Detect and acquire the brightness value of each pixel of an OLED display panel by the brightness detection unit 302; each of the pixels described in this embodiment refers to each sub-pixel, and the OLED voltage compensation of this embodiment is suitable for OLED voltage compensation of each sub-pixel.


S402: converting the brightness value into a voltage code according to a Gamma curve.


S403: acquiring compensation data according to the driving voltage code, and compensating the driving voltage code according to the compensation data to drive the OLED display panel to display according to the compensated driving voltage code.


The compensation unit 305 respectively acquires the compensation data and the driving voltage code from the storage unit 304 and the encoding unit 303 and compensates the voltage code according to the compensation data to drive the OLED display panel to display according to the compensated driving voltage code.

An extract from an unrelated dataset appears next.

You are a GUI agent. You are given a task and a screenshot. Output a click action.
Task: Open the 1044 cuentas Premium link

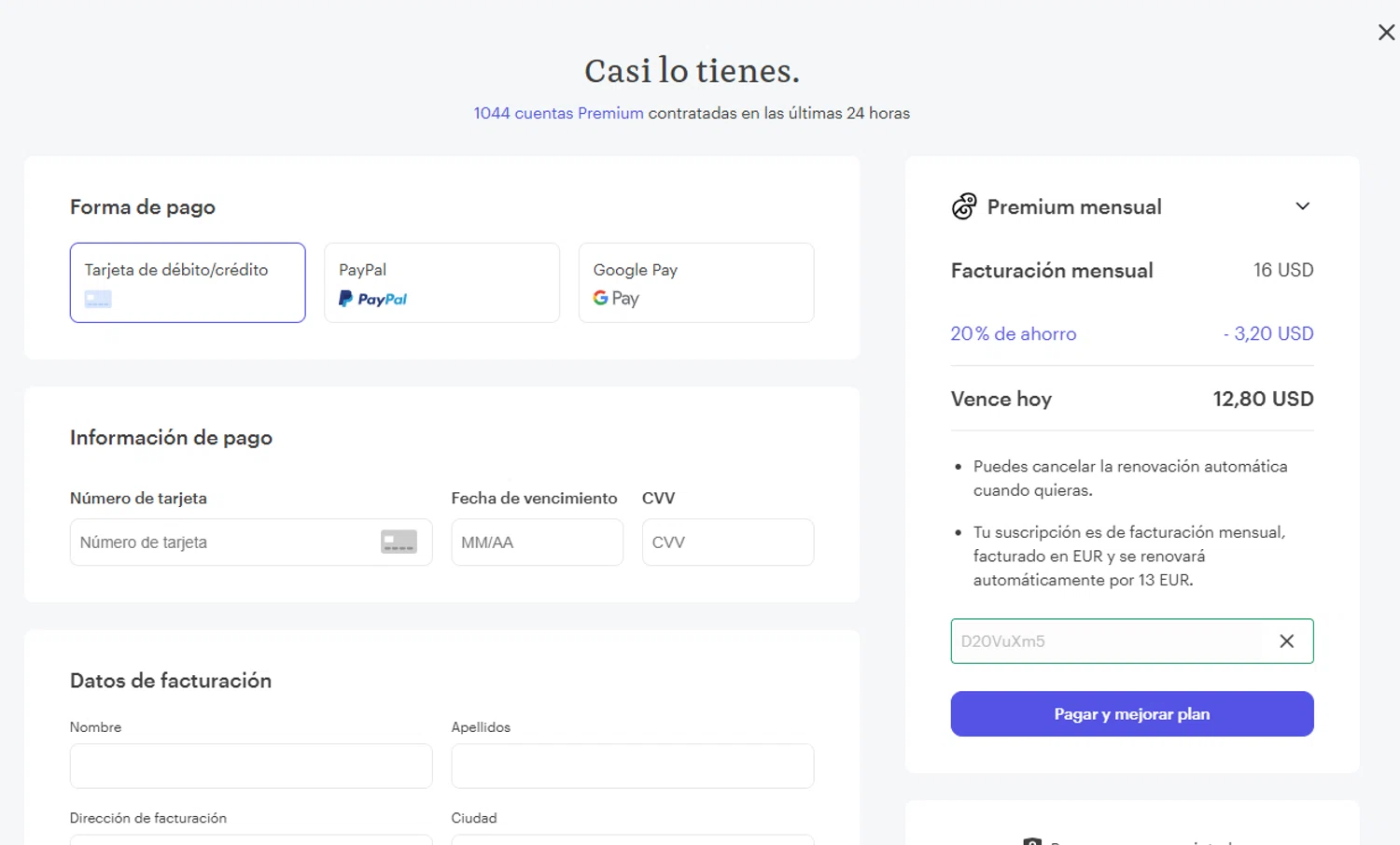tap(558, 113)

Different from the prior art, the OLED voltage compensation method of the embodiment converts the brightness value of the pixel into the corresponding voltage code according to the Gamma curve, and directly drives the display of the OLED display panel after the voltage code is compensated by the compensation data without converting the compensated voltage into grayscale again, so the deviations brought from the conversion of “voltage-gradation” can be reduced, thereby improving the accuracy of the OLED voltage compensation and the display effect of the OLED display panel.

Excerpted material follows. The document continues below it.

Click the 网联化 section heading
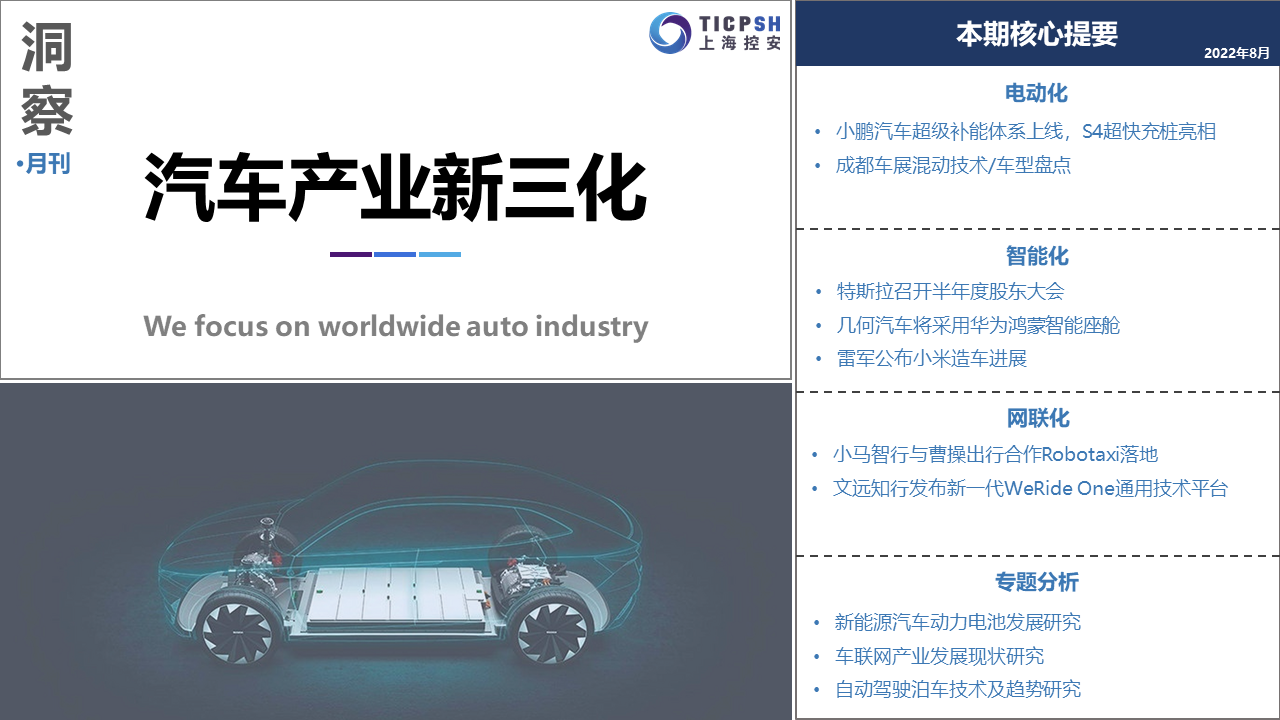Screen dimensions: 1280x720 tap(1037, 418)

The Gamma curve coordinates in this embodiment include a driving voltage code set on a horizontal axis and a brightness value set on a vertical axis, as shown in FIGS. 5 and 6, FIG. 5 is a schematic structural view of a Gamma curve generating unit of the embodiment of FIG. 3; FIG. 6 is a flowchart of a method for generating a Gamma curve in the embodiment of FIG. 3. The generation circuit 501 of the Gamma curve in this embodiment includes a brightness detection subunit 502, a main control subunit 503, a Gamma curve generating subunit 504, a first timing control subunit 505, and a second timing control subunit 506. The Gamma curve generation method in this embodiment includes the following steps:


S601: acquiring a plurality of binding point voltages and linearly corresponding the plurality of binding point voltages to the driving voltage codes.


The main control subunit 503 acquires a plurality of binding point voltage, specifically, a plurality of binding point voltages GMA1-GMA9, and linearly correspond the binding point voltages GMA1-GMA9 to the driving voltage codes, as shown in FIG. 7A.


In this embodiment, the binding point voltages GMA1-GMA9 are linearly corresponded by the driving voltage codes, so that the encoding step of the driving voltage code can be constant. For example, when the driving voltage code is encoded as a 10-bit code, the encoding step length is (GMA9-GMAA1)/1024.


S602: acquiring the brightness value of the pixel corresponded by the driving voltage of the OLED display panel 507 when the driving voltage is each of the binding point voltages GMA1-GMA9.


Specifically, the first timing control subunit 505 transmits the plurality of the binding point voltages GMA1-GMA9 acquired by the main control subunit 503 respectively to the OLED display panel 507 for display, and at the same time, the brightness detection subunit 502 acquires the plurality of the brightness values when the OLED display panel is driven by the plurality of the binding point voltages GMA1-GMA9 respectively, and the brightness values are transferred to the main control subunit 503; the main control subunit 503 can acquire the relation between the driving voltage codes corresponded by the plurality of the binding point voltages GMA1-GMA9 and the brightness values corresponding thereto, as shown in FIG. 7B.


S603: expanding a bit width of the driving voltage code by using a linear interpolation manner.


The main control subunit 503 expands the bit width of the driving voltage code by linear interpolation. For example, if the bit width is expanded from 10-bit to 12-bit, as shown in FIG. 7C, the number that the brightness values corresponds to the drive voltage code after the bit width of the code is expanded from 1024 to 4096, thereby further enhancing the brightness value and the corresponding accuracy of driving voltage code, so as to improve the accuracy of the Gamma curve. Of course, the bit width of the driving voltage code can be expanded according to the specific requirements of the driving voltage compensation accuracy.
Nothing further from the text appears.